> [WORK TASK]: Reproduce each record exactly, but exclude every picture.

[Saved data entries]
──────
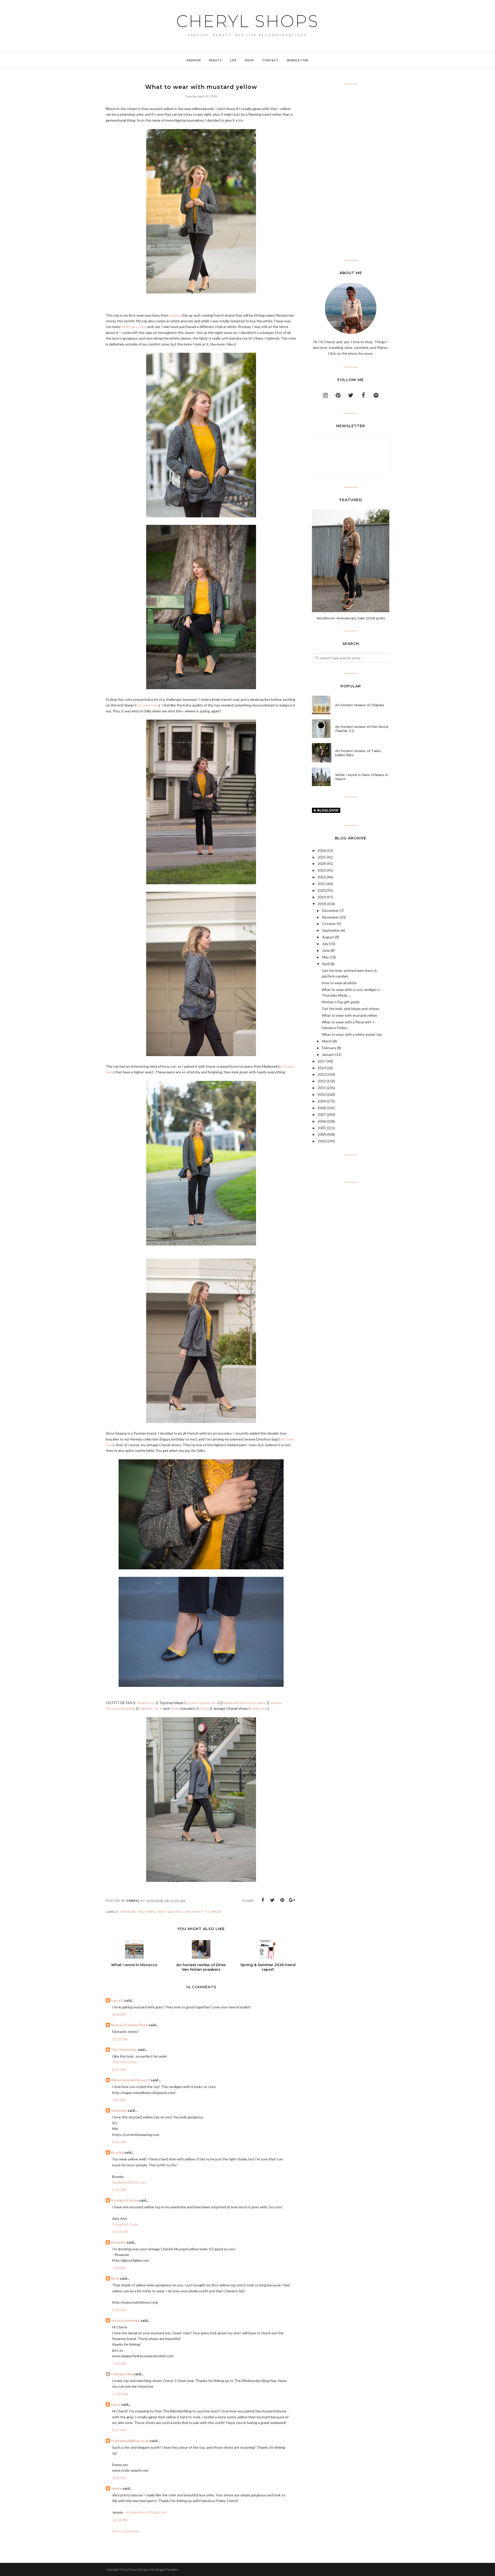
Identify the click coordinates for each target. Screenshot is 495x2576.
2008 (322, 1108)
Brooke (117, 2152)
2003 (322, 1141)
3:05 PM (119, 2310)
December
──────
> [TASK OUTPUT]:
Identify the click coordinates for each target. Screenshot is 495x2576.
2008 (322, 1108)
Brooke (117, 2152)
2003 (322, 1141)
3:05 PM (119, 2310)
December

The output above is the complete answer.